- [Task statement]:
Reproduce verbatim the lines of the data from the one containing "Open the Comments pane button" through the end of the data, both ends included.
+++ Items +++
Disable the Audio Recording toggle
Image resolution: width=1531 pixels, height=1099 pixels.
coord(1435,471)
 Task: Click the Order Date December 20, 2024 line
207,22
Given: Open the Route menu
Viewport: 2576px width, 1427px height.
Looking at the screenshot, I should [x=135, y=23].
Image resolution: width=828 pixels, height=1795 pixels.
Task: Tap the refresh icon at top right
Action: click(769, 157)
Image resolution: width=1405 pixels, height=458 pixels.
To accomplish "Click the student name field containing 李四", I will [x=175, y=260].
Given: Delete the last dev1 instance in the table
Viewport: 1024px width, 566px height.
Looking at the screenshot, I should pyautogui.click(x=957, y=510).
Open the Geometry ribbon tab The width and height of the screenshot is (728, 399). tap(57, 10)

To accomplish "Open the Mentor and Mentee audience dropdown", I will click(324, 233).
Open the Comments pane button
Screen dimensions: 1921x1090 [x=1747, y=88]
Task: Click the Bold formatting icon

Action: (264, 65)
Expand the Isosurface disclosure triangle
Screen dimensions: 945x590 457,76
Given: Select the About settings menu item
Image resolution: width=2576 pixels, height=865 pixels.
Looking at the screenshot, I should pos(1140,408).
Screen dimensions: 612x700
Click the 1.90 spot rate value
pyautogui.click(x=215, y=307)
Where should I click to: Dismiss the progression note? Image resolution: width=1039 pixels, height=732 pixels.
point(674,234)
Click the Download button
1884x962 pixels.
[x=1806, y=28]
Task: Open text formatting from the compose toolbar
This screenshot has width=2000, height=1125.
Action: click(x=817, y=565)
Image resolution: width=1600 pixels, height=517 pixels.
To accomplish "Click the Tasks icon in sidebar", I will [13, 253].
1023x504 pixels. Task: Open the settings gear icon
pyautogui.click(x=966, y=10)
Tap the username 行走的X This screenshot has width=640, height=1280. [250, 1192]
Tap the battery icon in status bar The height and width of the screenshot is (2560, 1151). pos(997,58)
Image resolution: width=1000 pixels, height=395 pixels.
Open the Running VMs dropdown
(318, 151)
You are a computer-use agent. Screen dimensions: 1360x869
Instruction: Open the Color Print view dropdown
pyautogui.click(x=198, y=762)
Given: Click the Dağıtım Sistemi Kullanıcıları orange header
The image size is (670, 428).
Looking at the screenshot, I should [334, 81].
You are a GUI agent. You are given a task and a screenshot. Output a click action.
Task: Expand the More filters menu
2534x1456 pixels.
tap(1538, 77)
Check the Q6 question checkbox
+++
- [Task result]:
Open the Comments pane button
Screen dimensions: 1921x1090 [x=1747, y=88]
Task: Click the Bold formatting icon

Action: (264, 65)
Expand the Isosurface disclosure triangle
Screen dimensions: 945x590 457,76
Given: Select the About settings menu item
Image resolution: width=2576 pixels, height=865 pixels.
Looking at the screenshot, I should pos(1140,408).
Screen dimensions: 612x700
Click the 1.90 spot rate value
pyautogui.click(x=215, y=307)
Where should I click to: Dismiss the progression note? Image resolution: width=1039 pixels, height=732 pixels.
point(674,234)
Click the Download button
1884x962 pixels.
[x=1806, y=28]
Task: Open text formatting from the compose toolbar
This screenshot has width=2000, height=1125.
Action: click(x=817, y=565)
Image resolution: width=1600 pixels, height=517 pixels.
To accomplish "Click the Tasks icon in sidebar", I will [13, 253].
1023x504 pixels. Task: Open the settings gear icon
pyautogui.click(x=966, y=10)
Tap the username 行走的X This screenshot has width=640, height=1280. [250, 1192]
Tap the battery icon in status bar The height and width of the screenshot is (2560, 1151). pos(997,58)
Image resolution: width=1000 pixels, height=395 pixels.
Open the Running VMs dropdown
(318, 151)
You are a computer-use agent. Screen dimensions: 1360x869
Instruction: Open the Color Print view dropdown
pyautogui.click(x=198, y=762)
Given: Click the Dağıtım Sistemi Kullanıcıları orange header
The image size is (670, 428).
Looking at the screenshot, I should [334, 81].
You are a GUI agent. You are given a task and a screenshot. Output a click action.
Task: Expand the More filters menu
2534x1456 pixels.
tap(1538, 77)
Check the Q6 question checkbox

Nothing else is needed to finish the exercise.